Schneider Electric conserve son titre d'entreprise la plus durable au monde. TIME Magazine et Statista attribuent pour la troisième année consécutive cette distinction au groupe français de technologies électriques et d'automatisation. Un classement qui soulève des questions sur la méthodologie et la valeur réelle pour les acteurs du secteur.
Le classement 2025 de TIME et Statista évalue plus de 5 000 entreprises cotées en bourse selon trois critères principaux : la performance environnementale, sociale et de gouvernance (ESG), les émissions de CO₂ et l'engagement en matière de transparence. Schneider Electric arrive en tête dans la catégorie « Électricité et énergies renouvelables », devançant notamment des concurrents comme Siemens et ABB. La continuité du classement sur trois ans témoigne d'une stratégie structurelle, pas d'un effet d'annonce ponctuel.

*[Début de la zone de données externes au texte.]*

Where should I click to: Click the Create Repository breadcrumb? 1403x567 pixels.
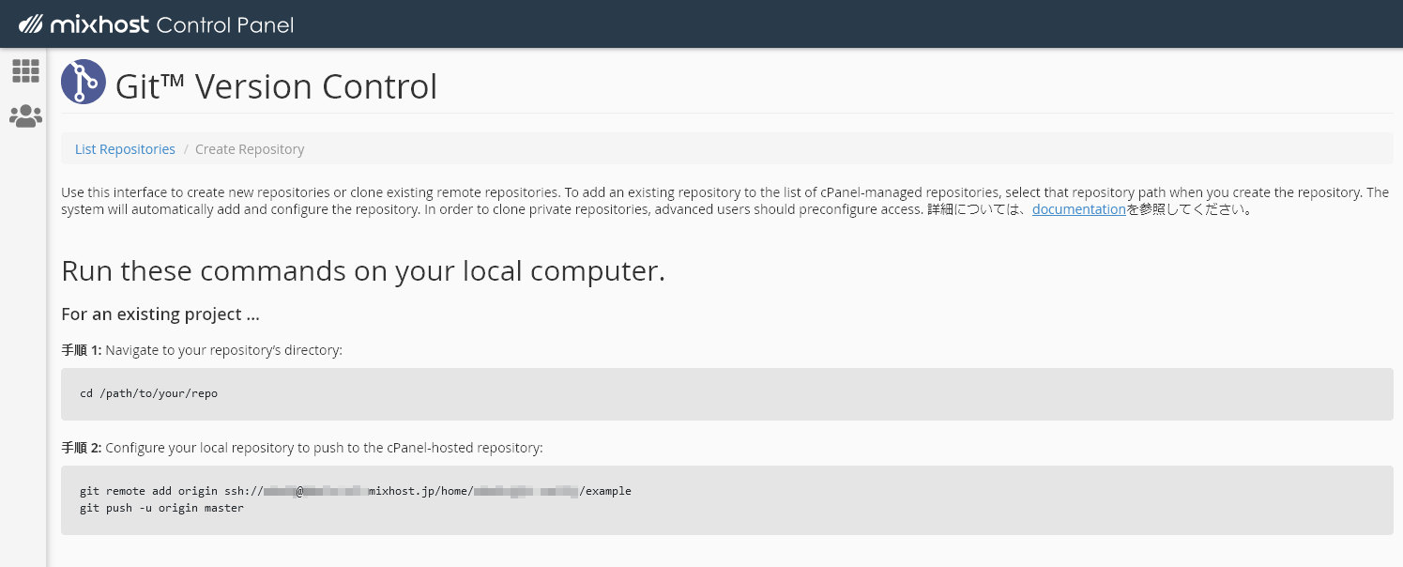coord(250,149)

Le groupe mise fortement sur les systèmes de gestion de l'énergie et l'électrification bas carbone. Ses plateformes EcoStruxure intègrent des solutions de monitoring, de pilotage et d'optimisation pour le bâtiment, l'industrie et les infrastructures critiques. La division « Energy Management » représente plus de 60 % du chiffre d'affaires et concentre les investissements R&D en matière de décarbonation. Schneider Electric vise la neutralité carbone opérationnelle pour 2025 et end-to-end (scope 3 inclus) pour 2040.
Pour les installateurs électriciens et les bureaux d'études, cette orientation a des conséquences concrètes. Le portefeuille produit privilégie désormais systématiquement les technologies connectées et pilotables : disjoncteurs intelligents, tableaux communicants, bornes IRVE avec gestion de charge dynamique, onduleurs hybrides compatibles stockage. L'offre « classique » recule au profit de systèmes intégrés qui nécessitent des compétences en réseau, protocoles (KNX, Modbus) et paramétrage logiciel.

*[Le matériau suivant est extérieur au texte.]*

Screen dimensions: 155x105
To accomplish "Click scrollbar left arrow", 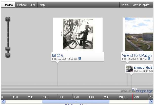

La question de la robustesse du classement reste posée. Les indicateurs ESG reposent en grande partie sur des données auto-déclarées par les entreprises. La méthodologie de Statista privilégie les groupes cotés avec reporting consolidé, ce qui exclut mécaniquement nombre d'acteurs de taille moyenne innovants en matière de durabilité. La transparence des critères de pondération reste limitée, et les classements sectoriels favorisent structurellement les entreprises dont le cœur de métier est la transition énergétique.
Reste que la réputation en matière de durabilité devient un critère d'appel d'offres et d'évaluation des fournisseurs, notamment dans le secteur public et les grands comptes. Le podium de TIME peut peser dans les décisions d'achat. Parallèlement, la pression normative s'accentue : directive européenne CSRD (Corporate Sustainability Reporting Directive), taxonomie verte, passeport numérique produit. Les installateurs devront de plus en plus documenter l'empreinte carbone des équipements installés et justifier des choix de fournisseurs engagés.

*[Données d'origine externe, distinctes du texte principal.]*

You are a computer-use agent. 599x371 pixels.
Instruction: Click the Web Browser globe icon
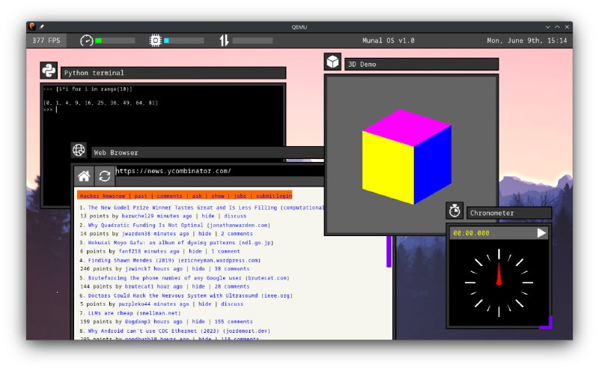coord(79,151)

Pour les professionnels du secteur, la leçon est double : le green-washing ne suffit plus face à des indicateurs traçables, et les partenaires industriels qui investissent structurellement dans la décarbonation facilitent la conformité réglementaire des projets. Le titre de Schneider Electric valide surtout la cohérence entre communication et stratégie produit sur trois ans, un argument commercial tangible face aux donneurs d'ordre.